Un juge qui bouscule les normes établies

Sorti de l’École Nationale de la Magistrature (ENM) en 1977, Renaud Van Ruymbeke commence sa carrière en tant que substitut du Procureur de la République à la section financière de Caen. En 1979, il est saisi de l’affaire de Ramatuelle, qui implique le ministre du Travail Robert Boulin, soupçonné d’avoir acquis illégalement des terrains dans le sud de la France. Quelques mois plus tard, Boulin est retrouvé noyé dans une mare de la forêt de Rambouillet. Déterminé à faire la lumière sur ce décès officiellement considéré comme un suicide, RVR bouscule le pouvoir en place à une époque où les juges maintiennent habituellement une distance respectueuse avec monde politique. Alain Peyrefitte, garde des Sceaux, le qualifiera de « juge rouge qui veut faire un carton sur un ministre ».

Cette étiquette sied de fait mal à Renaud Van Ruymbeke, qui poursuivra tout au long de sa carrière les malversations financières, quelle que soit la couleur politique des personnes impliqués. Du reste, il a peu de goût pour le spectaculaire et s’illustre par une certaine prudence vis-à-vis des accusés, illustrée par sa réticence à recourir à la détention provisoire, ou encore son refus de signer l’ordonnance de renvoi de Nicolas Sarkozy dans l’affaire du financement de campagne dite « Bygmalion », estimant que les charges étaient insuffisantes.

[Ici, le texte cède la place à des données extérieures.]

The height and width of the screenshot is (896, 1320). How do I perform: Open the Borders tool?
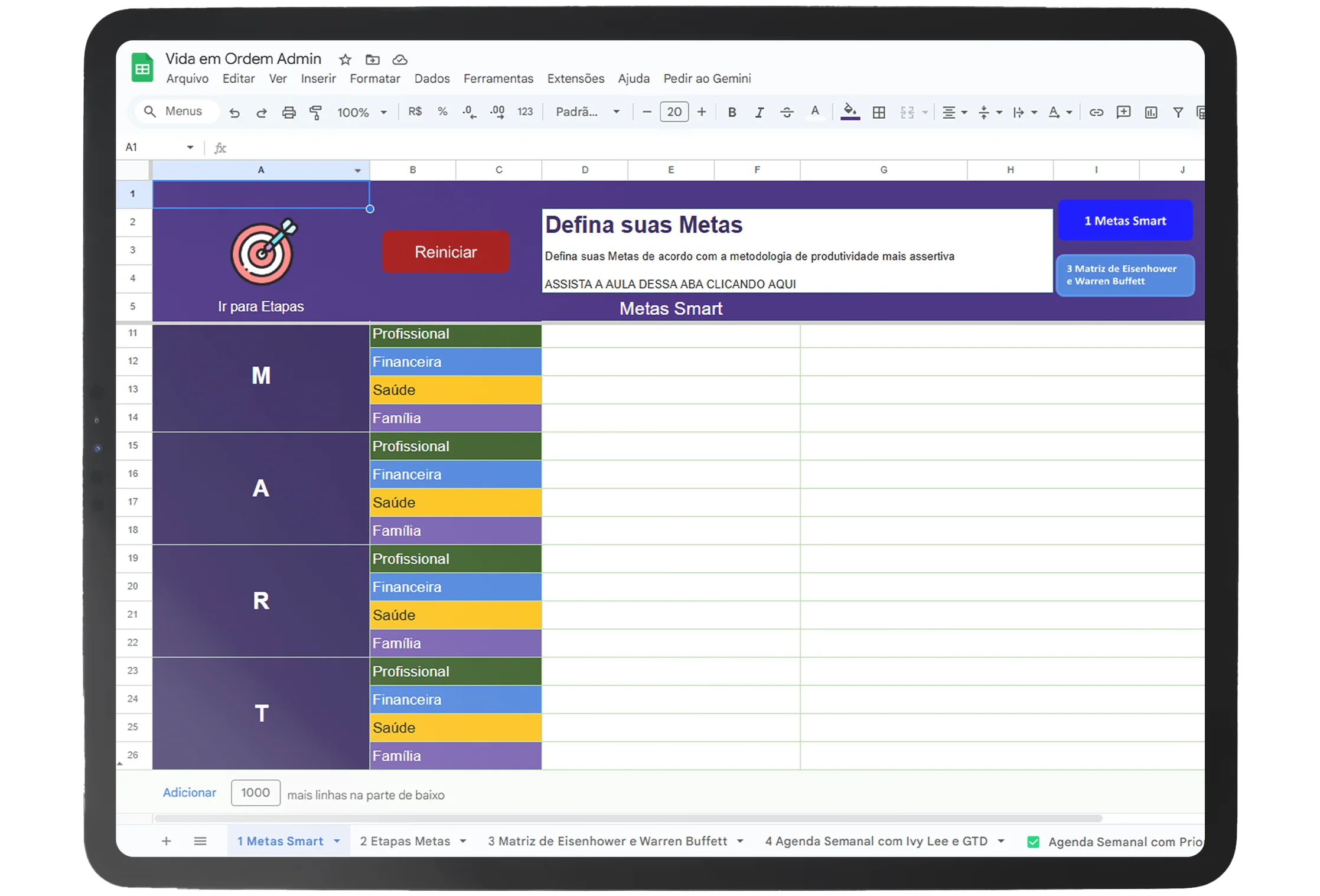tap(878, 112)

Néanmoins, cette prudence n’est jamais synonyme de complaisance, ben au contraire, car « Rhino » n’hésite pas à enfoncer la porte du pouvoir politique. Il s’illustre d’abord dans l’affaire Urba : en 1992, il mène une perquisition au siège du Parti socialiste (PS) dans le cadre de l’enquête sur le financement frauduleux du parti de François Mitterrand par le biais de fausses factures adressées à des bureaux d’études affiliés au PS. C’est une première dans l’histoire judiciaire française, qui lui vaut des critiques virulentes, notamment de Laurent Fabius qui l’accuse d’être « plus antisocialiste qu’anticorruption ». Cette affaire pousse la majorité, froissée par le terme d’« inculpation », à introduire la notion de « mise en examen » dans la procédure pénale.

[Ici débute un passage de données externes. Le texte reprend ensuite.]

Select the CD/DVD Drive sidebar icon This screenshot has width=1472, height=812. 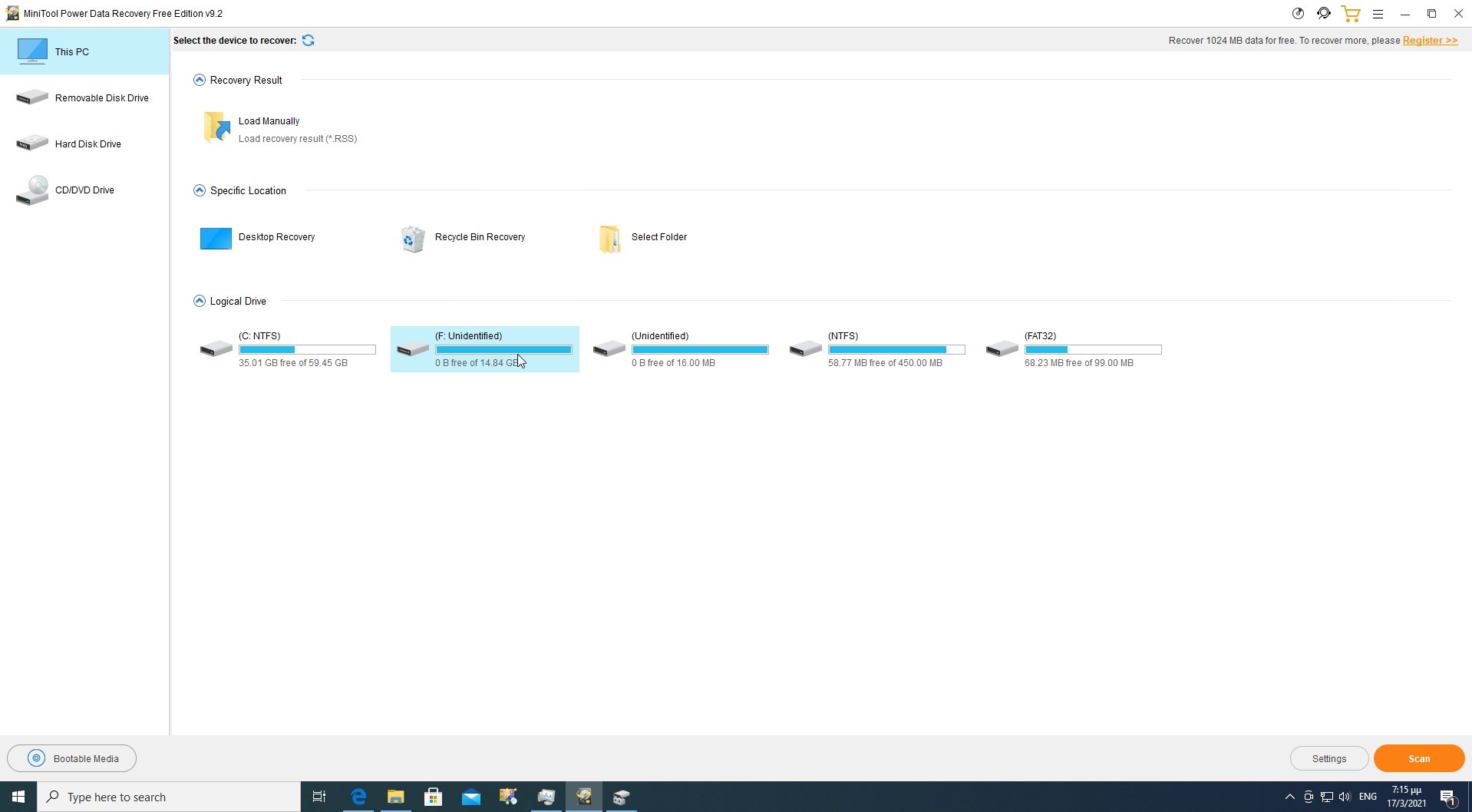coord(31,190)
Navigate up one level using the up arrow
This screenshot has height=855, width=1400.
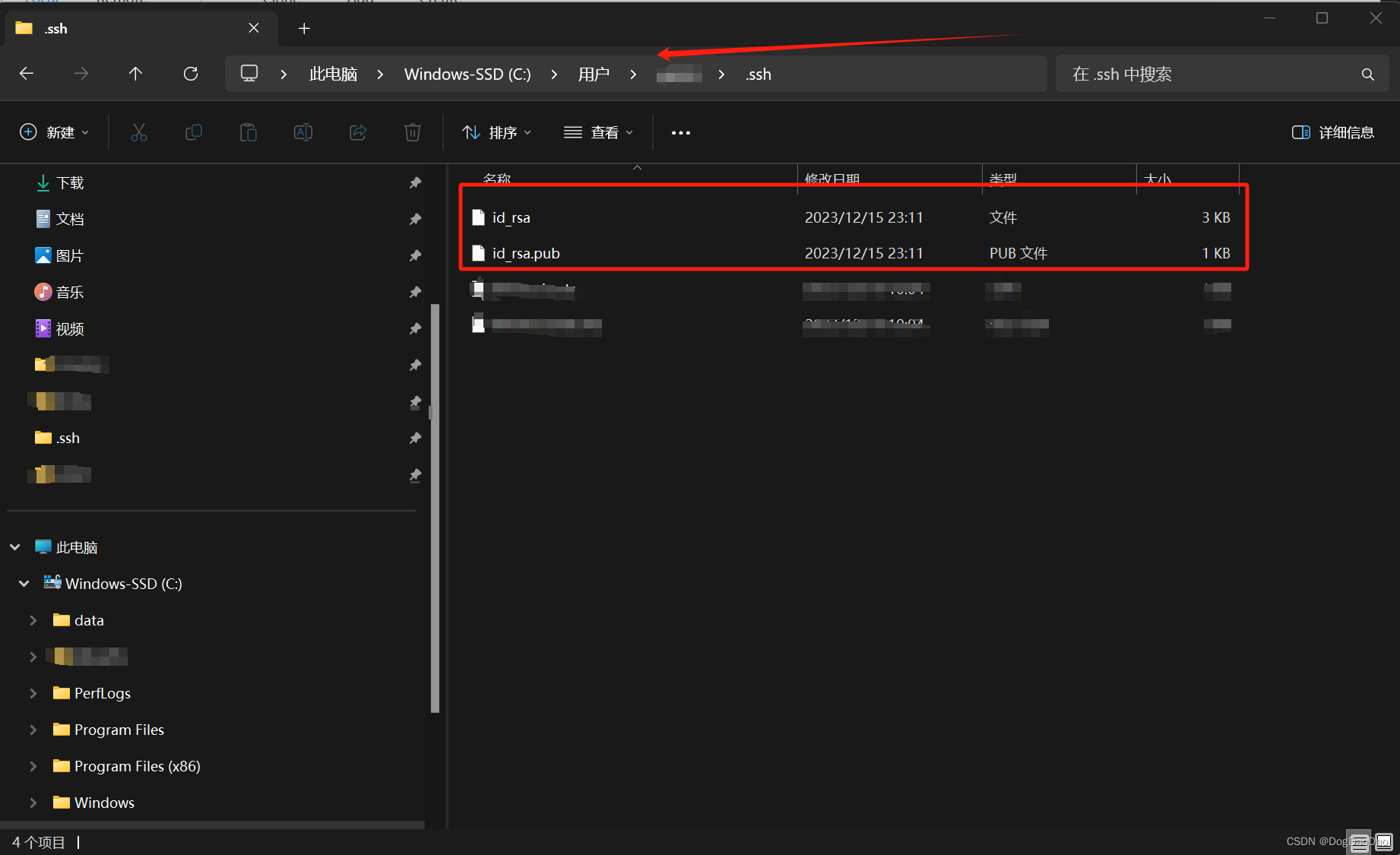135,73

Plaçant son indépendance au-dessus de toute ambition carriériste, Van Ruymbeke, malgré un bref passage au parquet au début des années 80, est resté un juge d’instruction indépendant tout au long de sa carrière.

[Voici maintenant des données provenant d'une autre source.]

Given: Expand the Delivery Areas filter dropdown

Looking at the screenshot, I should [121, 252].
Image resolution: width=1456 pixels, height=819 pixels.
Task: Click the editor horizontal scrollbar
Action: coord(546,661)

Des frégates de Taïwan à Clearstream 2, un bref détour hors des procédures

En 2000, RVR est ainsi nommé premier juge d’instruction au Tribunal de Grande Instance de Paris, au pôle financier. Dès l’année suivante, il est chargé de l’affaire des frégates de Taïwan, un dossier complexe de rétrocommissions illicites sur un contrat d’armement entre la France et Taïwan. Signé en 1991, ce contrat orchestré par Thomson-CSF (devenu plus tard Thales) impliquait le versement de plus de $520 millions en commissions, dont une partie sont revenues illégalement en France sous forme de rétrocommissions. En 2011, dans le cadre d’une procédure d’arbitrage, Taïwan a obtenu 630 millions d’€ en guise de dédommagement pour les commissions indues qui lui avaient été en quelque sorte « refacturées; l’État français a remboursé 73% de la somme, soit 460 millions d’€, et Thales 27%, soit 170 millions d’€.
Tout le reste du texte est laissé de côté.